2022年09月01日
サマリー
◆2022年6月株主総会シーズンの特徴としては、①株主総会の運営実務のデジタル化の進展、②機関投資家の議決権行使基準等の厳格化、③過去最高の株主提案実施とアクティビスト投資家等による株主提案の大幅な増加、が挙げられる。
◆2022年6月株主総会シーズンの議決権行使結果は、主要企業500社(TOPIX500採用企業)において、①経営トップ選任議案の平均賛成率が前年比1.8ptの大幅低下、②買収防衛策継続議案の平均賛成率が前年比6.1ptの大幅低下となった(なお買収防衛策については上程社数も前年比2社減の4社に留まる)。

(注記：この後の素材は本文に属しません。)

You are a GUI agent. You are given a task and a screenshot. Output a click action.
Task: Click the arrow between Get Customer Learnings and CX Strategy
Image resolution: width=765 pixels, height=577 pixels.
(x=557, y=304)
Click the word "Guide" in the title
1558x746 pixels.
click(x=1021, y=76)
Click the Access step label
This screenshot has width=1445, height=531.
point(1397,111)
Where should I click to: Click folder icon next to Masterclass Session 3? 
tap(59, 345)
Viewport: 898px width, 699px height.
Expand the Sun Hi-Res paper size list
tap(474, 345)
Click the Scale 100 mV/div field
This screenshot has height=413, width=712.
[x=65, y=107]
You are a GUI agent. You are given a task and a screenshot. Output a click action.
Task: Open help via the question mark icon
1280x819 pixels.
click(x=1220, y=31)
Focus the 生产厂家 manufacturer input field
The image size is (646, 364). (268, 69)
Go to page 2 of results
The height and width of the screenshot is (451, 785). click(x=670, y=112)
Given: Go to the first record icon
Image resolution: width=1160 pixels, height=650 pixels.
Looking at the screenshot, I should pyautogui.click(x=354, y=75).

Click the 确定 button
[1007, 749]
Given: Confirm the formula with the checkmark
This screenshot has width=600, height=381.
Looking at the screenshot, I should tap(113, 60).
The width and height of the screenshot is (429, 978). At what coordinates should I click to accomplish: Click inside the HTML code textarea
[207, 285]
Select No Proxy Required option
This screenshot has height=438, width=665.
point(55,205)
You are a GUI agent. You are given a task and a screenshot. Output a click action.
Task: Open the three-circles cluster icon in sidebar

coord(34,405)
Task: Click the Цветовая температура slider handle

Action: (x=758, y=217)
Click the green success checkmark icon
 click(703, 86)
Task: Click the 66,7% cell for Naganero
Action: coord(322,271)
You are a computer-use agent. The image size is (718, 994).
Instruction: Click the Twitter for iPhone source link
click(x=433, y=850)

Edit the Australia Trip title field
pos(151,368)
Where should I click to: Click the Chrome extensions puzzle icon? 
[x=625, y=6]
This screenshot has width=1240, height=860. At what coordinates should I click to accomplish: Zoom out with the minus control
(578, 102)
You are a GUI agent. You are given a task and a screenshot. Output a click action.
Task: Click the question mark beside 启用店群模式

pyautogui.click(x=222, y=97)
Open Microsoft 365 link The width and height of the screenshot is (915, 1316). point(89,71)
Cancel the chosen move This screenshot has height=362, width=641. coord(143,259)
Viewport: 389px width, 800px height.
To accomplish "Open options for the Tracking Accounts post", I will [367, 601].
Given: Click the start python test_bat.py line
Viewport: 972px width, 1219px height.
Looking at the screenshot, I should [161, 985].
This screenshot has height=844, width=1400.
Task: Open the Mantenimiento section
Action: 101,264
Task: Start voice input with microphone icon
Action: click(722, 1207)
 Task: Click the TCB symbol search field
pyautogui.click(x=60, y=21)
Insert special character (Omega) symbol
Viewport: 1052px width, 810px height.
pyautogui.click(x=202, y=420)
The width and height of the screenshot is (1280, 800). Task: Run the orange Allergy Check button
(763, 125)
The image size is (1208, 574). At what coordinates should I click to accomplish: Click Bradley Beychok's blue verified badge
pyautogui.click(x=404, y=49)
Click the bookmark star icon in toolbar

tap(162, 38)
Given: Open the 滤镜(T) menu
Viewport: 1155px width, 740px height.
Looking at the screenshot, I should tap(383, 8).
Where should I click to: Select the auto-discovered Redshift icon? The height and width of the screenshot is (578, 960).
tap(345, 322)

◆経営トップ選任議案で機関投資家の反対票が多く集まったのは、不祥事企業、政策保有株式を純資産対比20%以上有する企業、低ROE企業、取締役会の構成で課題のある企業(独立社外取締役1/3未満、女性役員・取締役が不在)である。特に政策保有株式を純資産対比20%以上有する企業の経営トップ選任議案は前年から8.1ptの大幅な低下となった。
◆2023年6月株主総会シーズンに向けては、①経営トップ選任議案に係るISS等のROE5%の基準の適用猶予が見直される可能性があるため、現時点でROE5%未満の企業はROE改善に向けて準備する必要がある。②株主総会資料の電子提供制度が開始されるが、年齢層の高い個人株主の多い企業においては紙媒体での郵送を継続するか検討する必要がある。③株主提案のすそ野がいわゆるアクティビスト投資家だけでなく大手運用会社にも広がっており、従来以上に資本市場との対話に留意する必要がある。④議決権行使助言会社の助言方針・機関投資家の議決権行使方針における、女性取締役の人数基準や政策保有株式の定量基準への対応も求められる。